The New York Stock Exchange will hold a minute of silence Monday for the victims of last week's terrorist attacks in Paris. The trading floor will fall silent from 9:25 to 9:26 a.m. before the usual opening bell at 9:30 a.m. EST, the exchange said in an email to the Wall Street Journal.

Memorials and vigils sprouted up around the world in solidarity with Parisians affected by the string of attacks on several sites across the French capital. World leaders, including U.S. President Barack Obama, observed a minute of silence Sunday at the start of a two-day G-20 summit in the Turkish resort of Antalya. The ceremony was intended to honor victims of both the Paris attacks and an October bombing in Ankara, Turkey, that killed 102 people.
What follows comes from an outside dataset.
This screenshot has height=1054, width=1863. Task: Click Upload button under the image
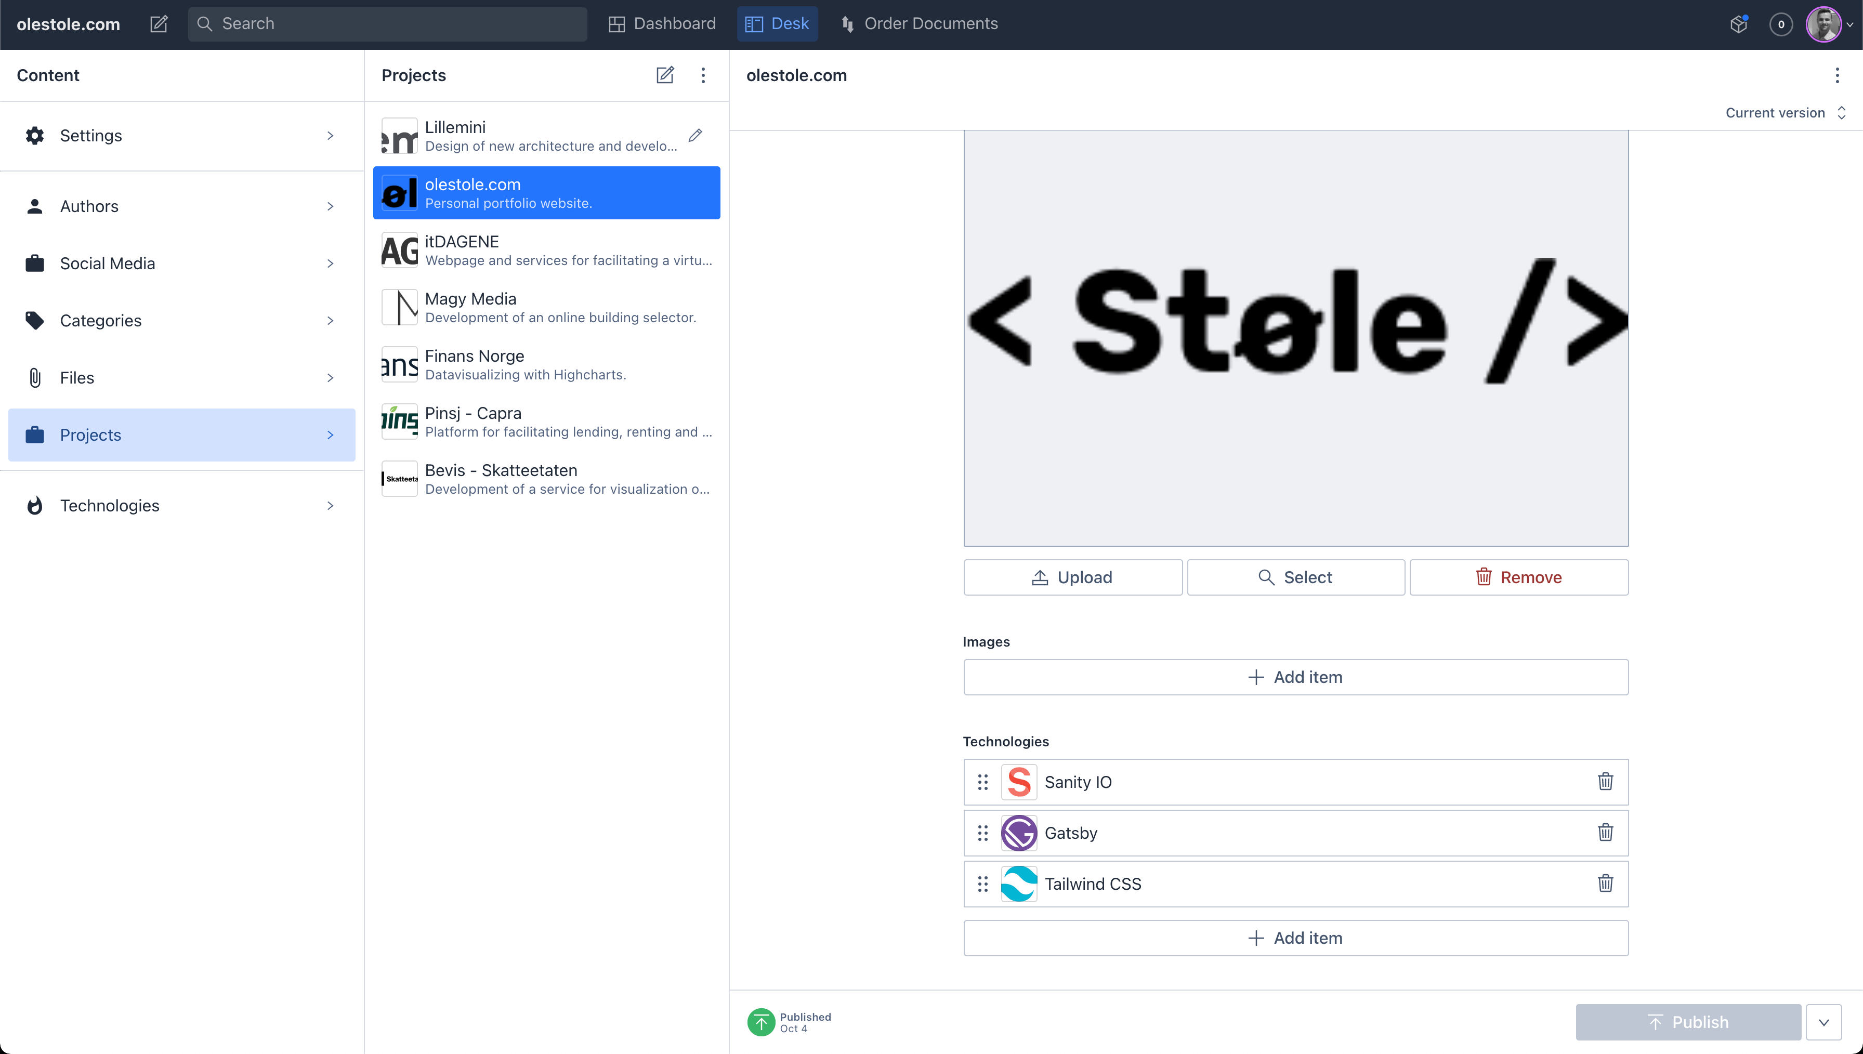click(x=1073, y=578)
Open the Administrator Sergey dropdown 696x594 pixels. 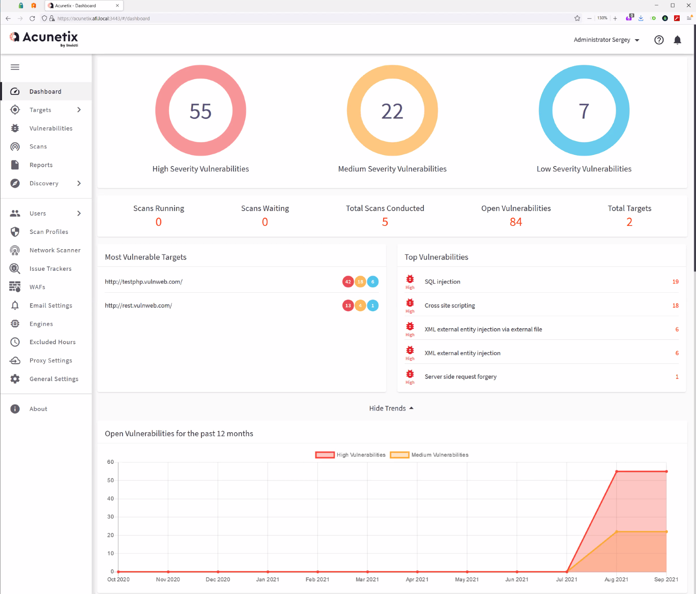click(606, 40)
GettyImages-497245106 World leaders including U.S. President Barack Obama (L) and British Prime Minister David Cameron (R) observe a minute of silence on Nov. 15, 2015 to remember the victims of terror attacks in Paris and Ankara at the start of a two-day G20 summit in the Turkish resort of Antalya. Photo: Ozan Kose/AFP/Getty Images)

Other memorials in recent days have similarly honored victims of previous terrorist attacks or wars, including the 147 people killed at a Kenyan university in April and the more than 28,000 Syrian civilians who have died since the start of Syria's four-and-half-year civil war.

At the New York Stock Exchange, located on Wall Street in downtown New York City, French flags this weekend hung from poles alongside the U.S. stars and stripes. A spokeswoman for NYSE declined to comment on whether any changes would be made to security at the building, the Journal reported.

Beyond the human toll, the attacks in Paris seem poised to jeopardize France's newly resurgent economy. Government officials last week announced the world's fifth-largest economy had snapped out of stagnation, putting France on track to deliver its strongest annual performance since President Francois Holland took office in May 2012. Economists and monetary policymakers anticipate the nation's growth rate could dip as a combination of fear and a prolonged state of emergency take hold, International Business Times reported Sunday.